The neighbor was eventually charged with the murder. In a pre-trial hearing his lawyer challenged the science behind the scent evidence and asked that it be thrown out. The judge ruled that the science was indeed sound, and fully admissible in court. Last February, the man pled guilty to the killing and was sentenced to life without parole.
Human scent evidence has been used in federal court before. However, the federal court judge’s ruling sets an important precedent—and by extension acknowledges the Bureau’s efforts to promote the highest standards when scent dogs are used in investigations.
The use of dogs by law enforcement is nothing new. Bloodhounds have traditionally been called upon to pick up the trail of fugitives and missing persons. FBI police and our special agent bomb technicians use dogs trained to sniff for explosives, and we have victim recovery dogs trained specifically to seek out the smell of blood and decomposing bodies.

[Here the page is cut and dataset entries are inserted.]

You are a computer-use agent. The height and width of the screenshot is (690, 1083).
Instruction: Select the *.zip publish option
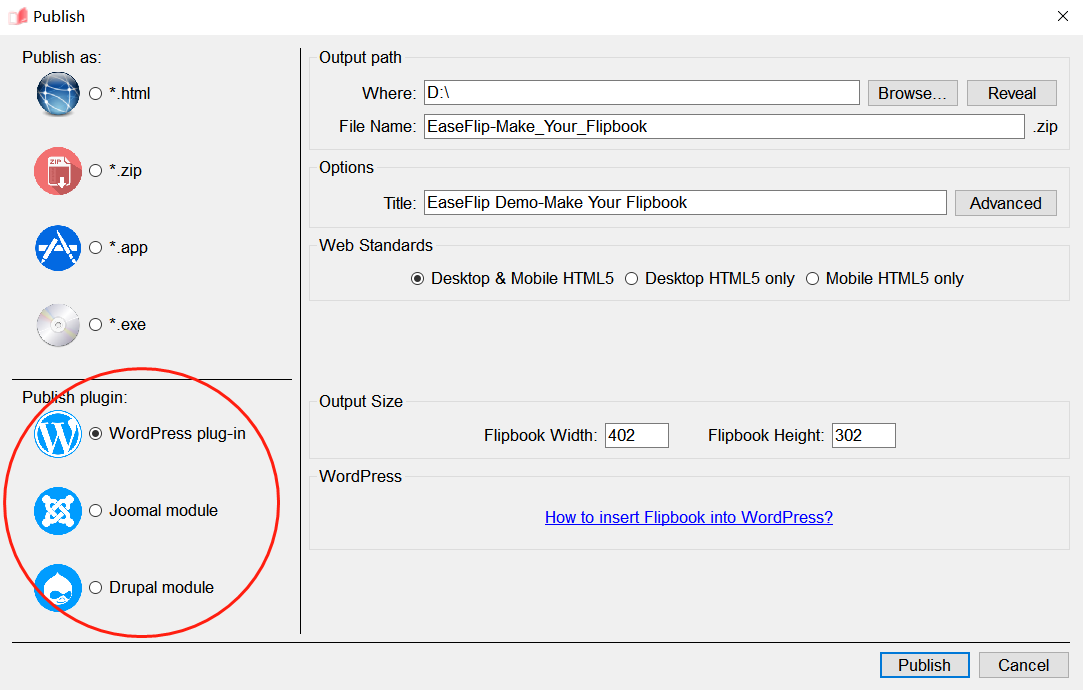(96, 171)
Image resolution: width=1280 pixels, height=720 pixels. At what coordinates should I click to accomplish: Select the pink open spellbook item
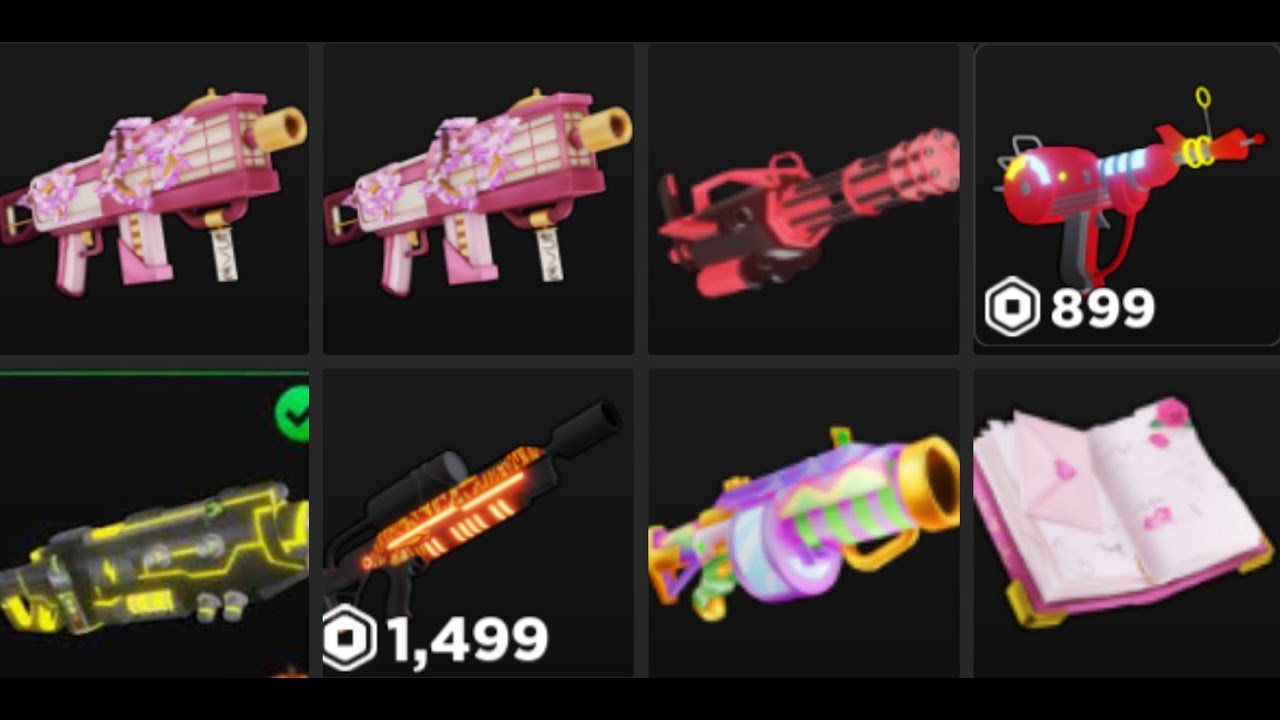(x=1126, y=523)
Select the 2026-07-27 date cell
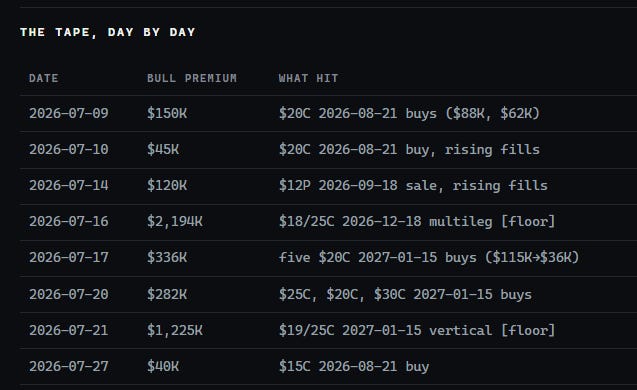This screenshot has width=637, height=390. [x=69, y=366]
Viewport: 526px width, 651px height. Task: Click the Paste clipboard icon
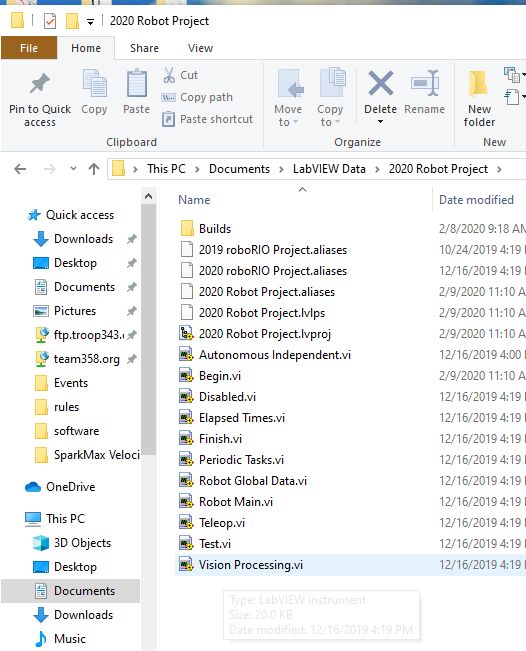(x=137, y=83)
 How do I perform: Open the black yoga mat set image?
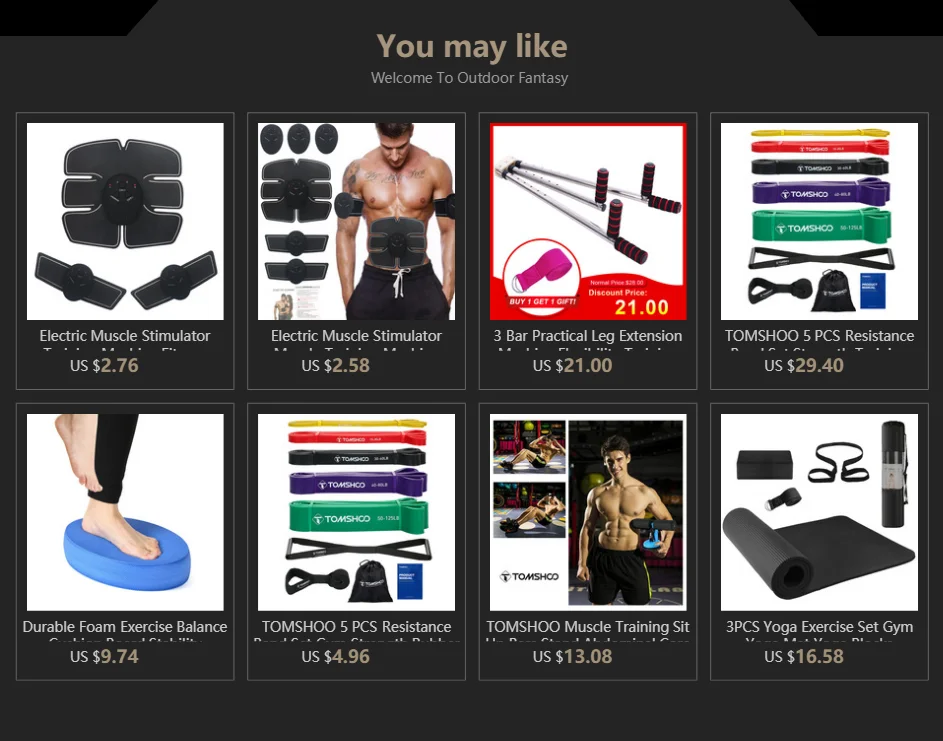coord(819,512)
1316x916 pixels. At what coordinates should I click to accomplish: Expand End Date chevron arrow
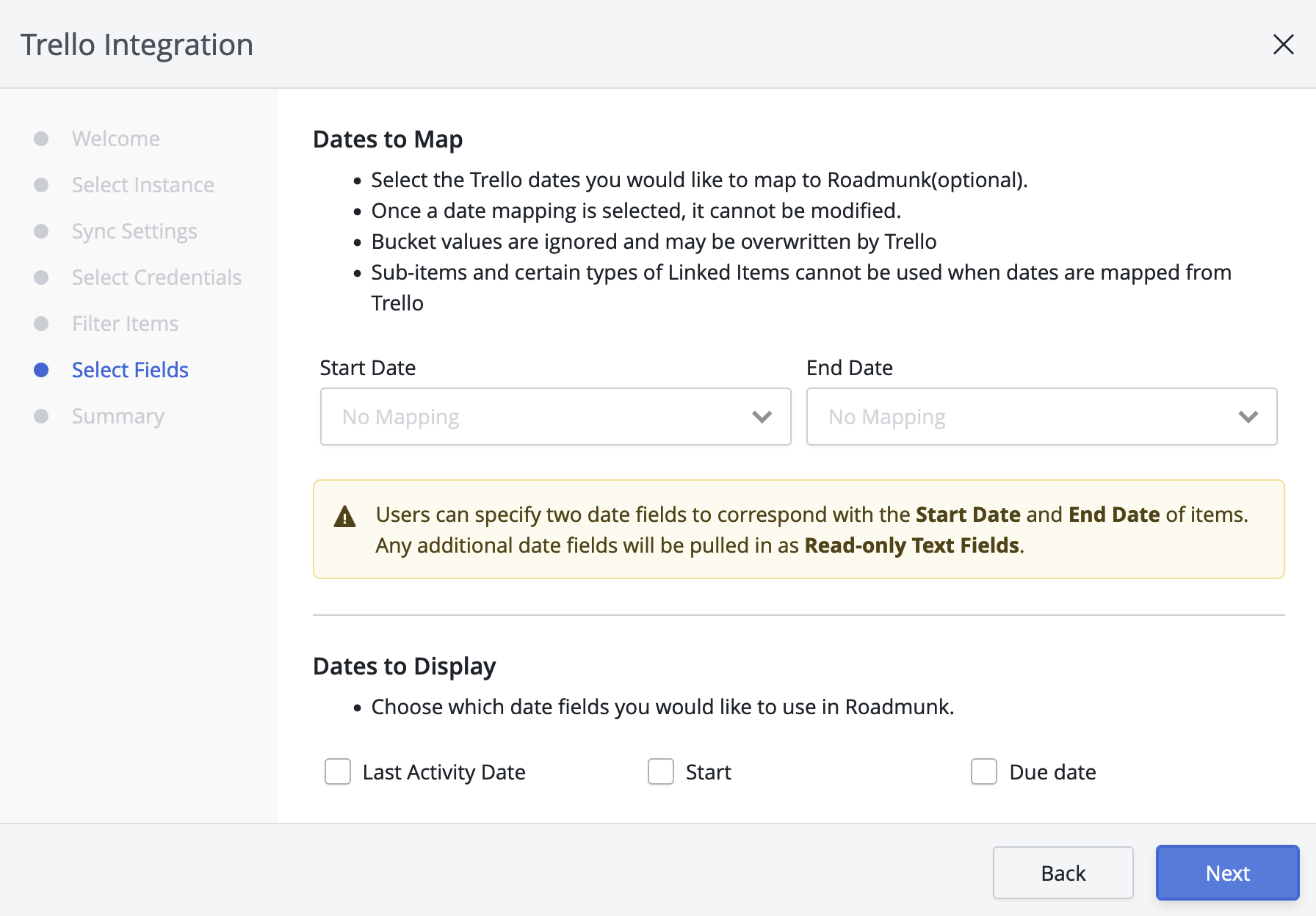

But our Human Scent Evidence Team (HSET), established in 2002 and now a full-time program in the ERTU, is something of a new breed. After they are trained and certified—a process that can take two to three years—HSET dogs can help point investigators in the right direction when time and resources may be in limited supply—and their efforts may later be scrutinized in the courtroom.
Here’s how the program works:
-At the crime scene, in addition to collecting fingerprints, DNA, and other evidence, ERT technicians collect scents by using a trace evidence vacuum similar to those used for collection of hair and fibers. Human scent traces, which can be obtained from almost any object, are vacuumed onto a sterile surgical dressing and placed in an airtight glass jar (they can be stored that way for an extended period of time).
-Dogs are trained to smell the collected scent by sniffing the scent pad and indicating either a scent match or a non-match. If there is a matching trail of human odor, the dog will follow an invisible “odor highway” in the same way humans might recognize streets, roadways, and intersections.
-In most cases handlers know nothing about the cases they are called in to work. They are simply given a scent pad and asked to follow a trail if one is found.
Stockham is working with the Department of Homeland Security and other agencies to establish a uniform set of training and certification standards that would apply to all scent dogs used in investigations.